While an evangelist absolutely should be able to demo a test passing or failing, how effective is that? Shouldn't the local user group demonstrate and discuss the impact of agile, TDD, scrum, etc on daily lives? I'd certainly attend, but readily admit I am in no position to present on those topics.
Heh, you hit on a sore spot: "best practices." I hate that term because everything depends. :D
Seriously, I'm not expecting you to teach best practices, Agile, or any methodology. Frankly, you SHOULD stay away from those.
What I'm asking for is discussion around how things should be implemented. Yes, tests would be nice in a demo, but at least show a decent design. No code in code behind. No behavior in XAML. Split all that out into a proper layered design.
Again, I think a quick run through using mashed up code is OK -- but by all means follow that up with the real world stuff.
I completely understand where evangelists are regarding distance from production code. While I don't expect y'all to change the world by yourselves, I would expect that you at least look to understanding those technologies enough to be able to speak to implementation details when talking to the technology. (I'll avoid making any parallels between evangelists and booth babes. :) )

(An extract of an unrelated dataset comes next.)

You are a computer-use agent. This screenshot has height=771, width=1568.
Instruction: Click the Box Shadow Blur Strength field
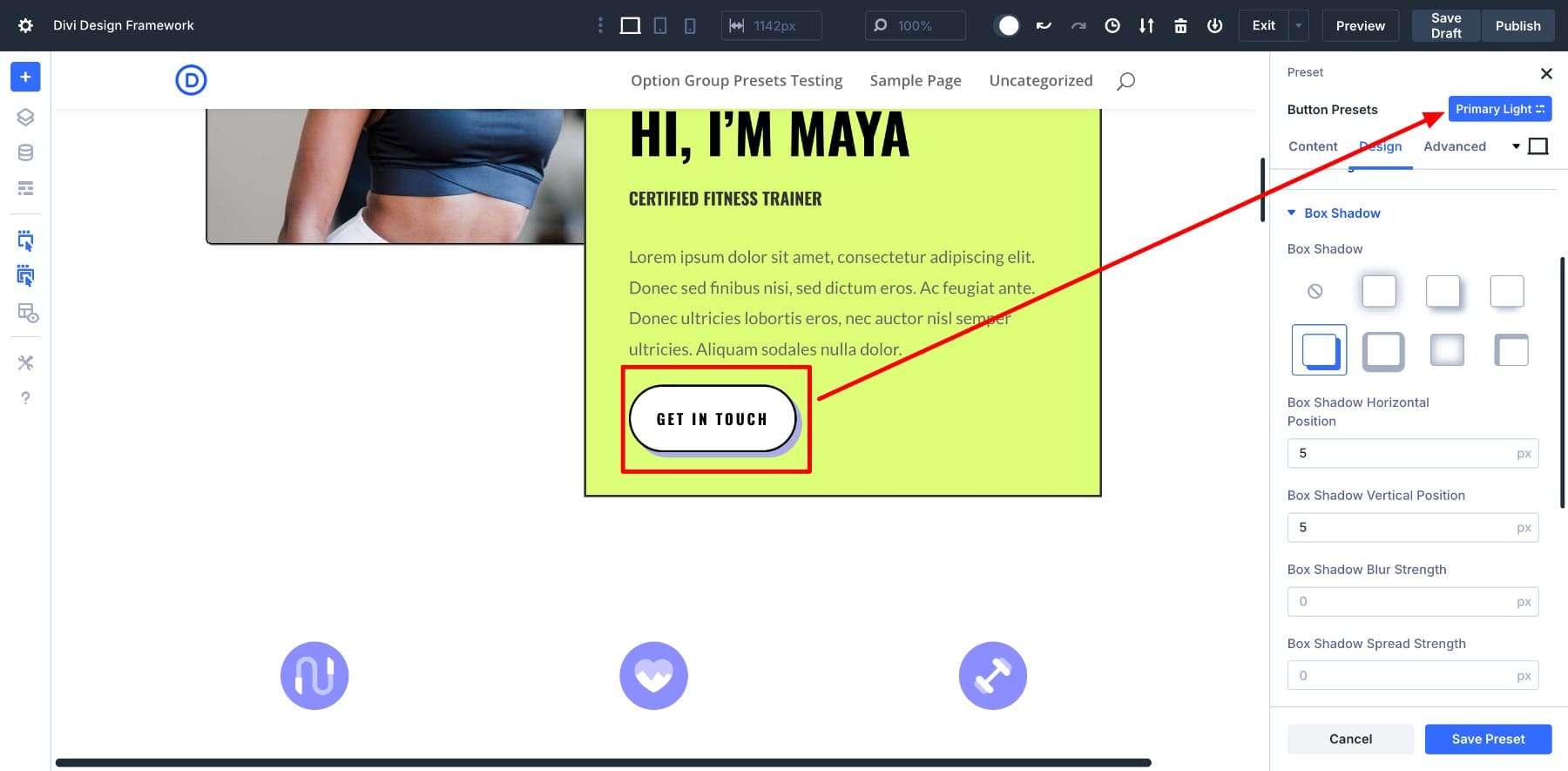tap(1404, 601)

You're absolutely right about the critical role of user groups and the broader community in this. I'm working on that end of things, or trying to.
That said, again I go back to my scalability thing. You folks get in front of SO many people that getting YOU discussing good implementation details of technologies is a tremendous benefit. You guys can also scale with partners/customers to learn a bit of the hard edges and pass those details back to the community, too.
You can't solve this issue all on your own, and I don't expect you to. I didn't expect Sun to pass on all this kind of stuff when I was doing Java work. But could you at least give a shot at helping? That's my real question.
Again, props for the discussion. That's at least part of the solution.